In the European Union, Sermorelin is not currently authorised as a medicinal product. It is supplied exclusively as a reference compound for in vitro and preclinical research. It is not a medication, not for human consumption, and not intended for diagnostic or therapeutic use.
Honest Reading of the Evidence Base
Sermorelin occupies an unusual scientific position. The mechanistic case for GHRH(1-29) as a physiological secretagogue is strong and widely cited. The FDA history documents a peptide that cleared regulatory review more than three decades ago. And yet the controlled adult-human evidence base rests largely on a single 19-participant RCT from 1997. Subsequent literature is dominated by observational series, paediatric stimulation-test data (the original GEREF indication) and review articles revisiting the original findings.
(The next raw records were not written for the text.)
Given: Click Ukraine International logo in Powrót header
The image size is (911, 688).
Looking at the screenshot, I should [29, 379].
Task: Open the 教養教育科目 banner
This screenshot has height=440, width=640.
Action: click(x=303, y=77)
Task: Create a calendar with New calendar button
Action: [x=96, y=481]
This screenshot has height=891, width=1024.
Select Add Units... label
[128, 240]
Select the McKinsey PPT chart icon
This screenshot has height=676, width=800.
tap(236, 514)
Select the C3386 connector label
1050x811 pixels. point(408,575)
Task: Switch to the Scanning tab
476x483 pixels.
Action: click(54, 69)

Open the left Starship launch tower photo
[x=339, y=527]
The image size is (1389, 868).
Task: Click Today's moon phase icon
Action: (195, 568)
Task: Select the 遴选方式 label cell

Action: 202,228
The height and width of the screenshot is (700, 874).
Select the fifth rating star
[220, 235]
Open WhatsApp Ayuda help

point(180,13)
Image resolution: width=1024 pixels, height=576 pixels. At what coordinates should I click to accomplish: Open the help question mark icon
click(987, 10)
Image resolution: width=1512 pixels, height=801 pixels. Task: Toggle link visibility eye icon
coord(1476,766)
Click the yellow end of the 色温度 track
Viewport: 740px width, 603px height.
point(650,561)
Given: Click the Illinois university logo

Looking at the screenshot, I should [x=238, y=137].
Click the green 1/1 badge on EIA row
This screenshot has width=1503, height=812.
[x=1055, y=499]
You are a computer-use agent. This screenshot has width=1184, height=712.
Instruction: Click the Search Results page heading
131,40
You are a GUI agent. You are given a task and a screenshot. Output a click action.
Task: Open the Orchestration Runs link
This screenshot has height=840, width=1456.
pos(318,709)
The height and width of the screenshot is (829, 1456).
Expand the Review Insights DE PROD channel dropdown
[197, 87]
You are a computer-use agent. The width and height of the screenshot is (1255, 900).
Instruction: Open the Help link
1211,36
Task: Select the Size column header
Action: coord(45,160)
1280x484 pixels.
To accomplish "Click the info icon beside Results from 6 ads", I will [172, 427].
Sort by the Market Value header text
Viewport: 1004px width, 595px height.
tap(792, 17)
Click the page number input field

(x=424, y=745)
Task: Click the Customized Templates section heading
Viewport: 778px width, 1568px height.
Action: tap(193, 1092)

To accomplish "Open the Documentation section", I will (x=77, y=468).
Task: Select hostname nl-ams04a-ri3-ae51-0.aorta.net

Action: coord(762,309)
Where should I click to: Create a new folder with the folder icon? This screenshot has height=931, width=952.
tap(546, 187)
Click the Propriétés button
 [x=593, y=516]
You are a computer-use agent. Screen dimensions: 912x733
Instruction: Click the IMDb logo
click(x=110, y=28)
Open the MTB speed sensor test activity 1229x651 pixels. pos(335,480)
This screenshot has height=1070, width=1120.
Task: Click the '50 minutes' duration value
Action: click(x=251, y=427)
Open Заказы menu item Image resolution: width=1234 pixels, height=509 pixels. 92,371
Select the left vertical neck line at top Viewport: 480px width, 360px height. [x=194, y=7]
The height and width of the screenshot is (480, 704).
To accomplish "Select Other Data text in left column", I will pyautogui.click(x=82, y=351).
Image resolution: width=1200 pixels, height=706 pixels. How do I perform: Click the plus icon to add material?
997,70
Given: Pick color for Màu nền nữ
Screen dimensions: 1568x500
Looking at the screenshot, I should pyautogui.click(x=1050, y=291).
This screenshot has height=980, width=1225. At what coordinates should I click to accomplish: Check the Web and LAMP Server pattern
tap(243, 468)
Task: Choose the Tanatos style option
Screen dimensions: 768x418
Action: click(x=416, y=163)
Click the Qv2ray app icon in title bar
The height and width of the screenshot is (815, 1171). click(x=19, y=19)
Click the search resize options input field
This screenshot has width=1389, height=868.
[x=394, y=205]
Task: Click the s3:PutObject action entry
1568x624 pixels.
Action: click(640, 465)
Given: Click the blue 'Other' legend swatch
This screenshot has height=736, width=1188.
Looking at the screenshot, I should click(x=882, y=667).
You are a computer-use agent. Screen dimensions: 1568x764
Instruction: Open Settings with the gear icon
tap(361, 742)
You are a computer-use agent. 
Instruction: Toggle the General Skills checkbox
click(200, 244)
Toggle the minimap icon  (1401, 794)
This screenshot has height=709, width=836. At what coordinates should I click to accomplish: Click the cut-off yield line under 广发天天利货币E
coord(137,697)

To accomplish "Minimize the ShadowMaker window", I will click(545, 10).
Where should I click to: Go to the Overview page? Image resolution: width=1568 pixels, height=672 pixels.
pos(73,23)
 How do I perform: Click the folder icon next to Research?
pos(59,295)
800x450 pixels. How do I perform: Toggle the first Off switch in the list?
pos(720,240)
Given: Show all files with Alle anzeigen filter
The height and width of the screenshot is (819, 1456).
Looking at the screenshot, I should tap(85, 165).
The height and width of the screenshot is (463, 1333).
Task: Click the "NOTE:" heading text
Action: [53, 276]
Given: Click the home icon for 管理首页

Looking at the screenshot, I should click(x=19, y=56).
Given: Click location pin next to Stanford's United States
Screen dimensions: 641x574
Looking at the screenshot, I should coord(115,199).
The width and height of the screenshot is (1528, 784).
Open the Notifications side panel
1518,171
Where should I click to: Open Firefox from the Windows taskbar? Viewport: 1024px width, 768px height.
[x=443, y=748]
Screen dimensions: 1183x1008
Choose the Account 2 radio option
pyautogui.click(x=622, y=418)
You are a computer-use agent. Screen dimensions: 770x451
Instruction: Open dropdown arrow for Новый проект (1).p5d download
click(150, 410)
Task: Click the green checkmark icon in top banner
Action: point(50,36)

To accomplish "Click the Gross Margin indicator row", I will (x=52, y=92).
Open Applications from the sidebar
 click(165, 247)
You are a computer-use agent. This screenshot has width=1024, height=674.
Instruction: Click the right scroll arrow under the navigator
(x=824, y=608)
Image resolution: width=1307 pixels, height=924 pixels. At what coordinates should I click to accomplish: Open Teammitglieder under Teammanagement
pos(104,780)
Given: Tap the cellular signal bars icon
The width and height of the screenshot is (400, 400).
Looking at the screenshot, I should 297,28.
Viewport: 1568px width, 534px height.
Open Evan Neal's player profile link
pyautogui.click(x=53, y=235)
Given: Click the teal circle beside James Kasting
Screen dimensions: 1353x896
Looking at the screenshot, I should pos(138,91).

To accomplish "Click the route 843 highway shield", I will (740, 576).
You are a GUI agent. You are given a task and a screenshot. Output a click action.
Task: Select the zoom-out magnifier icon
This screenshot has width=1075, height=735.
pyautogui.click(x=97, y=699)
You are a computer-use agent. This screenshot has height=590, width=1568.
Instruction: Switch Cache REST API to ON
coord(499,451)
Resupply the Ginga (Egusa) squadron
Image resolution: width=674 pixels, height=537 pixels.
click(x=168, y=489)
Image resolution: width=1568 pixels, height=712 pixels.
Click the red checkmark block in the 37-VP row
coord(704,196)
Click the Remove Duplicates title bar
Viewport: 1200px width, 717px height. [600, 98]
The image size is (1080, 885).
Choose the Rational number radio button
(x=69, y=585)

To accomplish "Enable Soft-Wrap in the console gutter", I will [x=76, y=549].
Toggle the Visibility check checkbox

This is not a reason to ignore Sermorelin. It is a reason to read it correctly: as the structural and historical reference peptide of the GHRH-analog class, with a clean mechanism, a solid pharmacology record, and a narrow but real controlled clinical dataset in adults. Researchers designing protocols should weigh the evidence at Khorram 1997 (n=19) for what it actually is, rather than what the subsequent popular literature has sometimes extrapolated it to say.
Among the GHRH analogs available today, Sermorelin remains the cleanest mechanistic probe: the original, unmodified GHRH(1-29) pharmacophore, without half-life extensions or receptor-affinity modifications. That status, together with its three-decade clinical history, keeps it relevant to research programmes investigating the somatotropic axis in ageing.